Полина, охватив руками круглую и сильную шею Моти, прошептала:
— Как хочешь, Мотя, как хочешь, я тебе теперь так верю…
Дверь лязгнула. Первый раз, второй… Кто-то стукнул железным.
Сердце у Полины помертвело.
— Смертью не надо пренебрегать, Полинька, смерть важна, строга…
И, сама строгая, высокая, она встала на гребень колодца, поддерживая Полину за плечи.
Полина заплетающимся языком спросила:
— Смерть? Но ведь страшно — в колодец, Мотя! Сырость… А если это не они, если наши?
Мотя уверенно сказала:
— У меня ухо понимающее. Немцы!
Глава сорок первая
Припадая к земле, то ползком, то кувырком и только изредка отдыхая за пригорочком или в воронке от снаряда и все же мало-помалу приближаясь к Дворцу, Матвей, как ни странно, продолжал размышлять и наблюдать тот перелом, который явственно обозначался час от часу сильнее в нем. Еще утром, на передней линии обороны, он понял, что стал теперь трезвее, осторожнее и лучше понимать опасность и находить способы ее устранения. Месяц назад, а может, и того меньше, попади ему в руки эти два взвода, он уже давно бы уложил их, да и себя еще в придачу!

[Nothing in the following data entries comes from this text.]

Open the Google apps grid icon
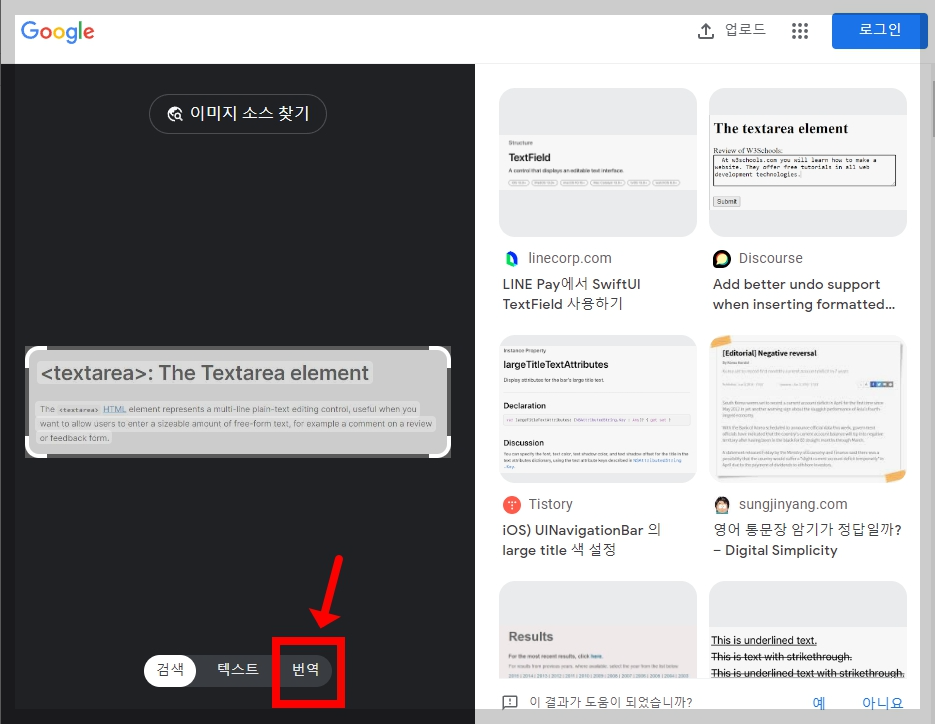The width and height of the screenshot is (935, 724). (800, 31)
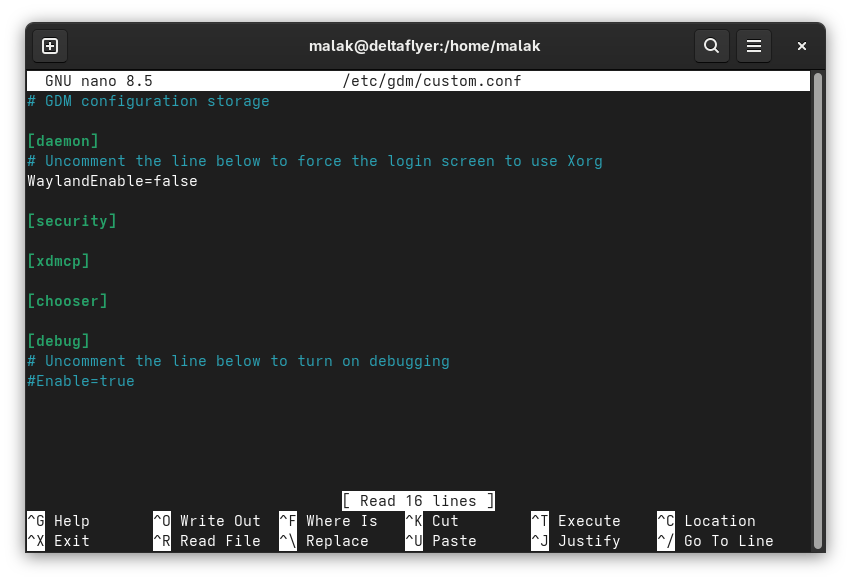The image size is (851, 581).
Task: Place cursor on WaylandEnable=false line
Action: (112, 181)
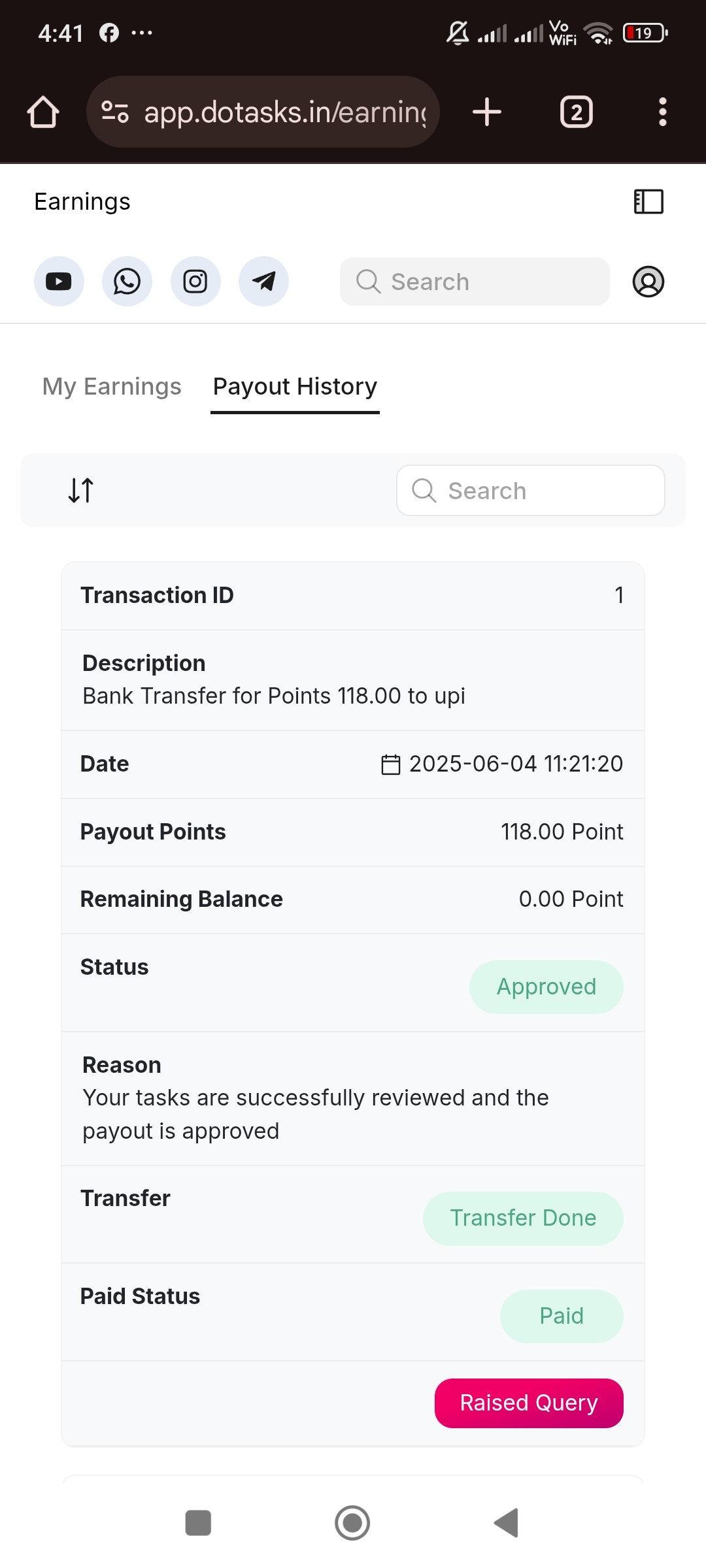Focus the top header Search field
Screen dimensions: 706x1568
(x=475, y=282)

А сейчас он здесь не менее прежнего все же находил в себе силу, а значит, и терпение, подвигаться вперед по десяти — пятнадцати метров в час да еще и верить, что выбьет немцев из Дворца.
Он видел их отчетливо, хотя, кроме запаха горящей бумаги, который ветер иногда доносил от Дворца, ничто не говорило ему, будто немцы там.
Дворец приближался медленно. Впервые видел его таким Матвей — с ног — от фундамента: таким приземистым, тяжелым, так что думалось: не пробьешь его ни снарядом, ни заберешься в него никак. И, словно бы прислушиваясь к грозному окрику Дворца, пустынна была площадь перед ним, и неизвестно для чего и неизвестно кого устрашая, падали здесь немецкие снаряды. Ведь все пути к откосу лежали по ту сторону площади, ближе к цехам. Там то и дело проскакивали проворные дедловские орудия, оттуда несся грохот залпов и там поднимались кверху тучи густой и едкой пыли.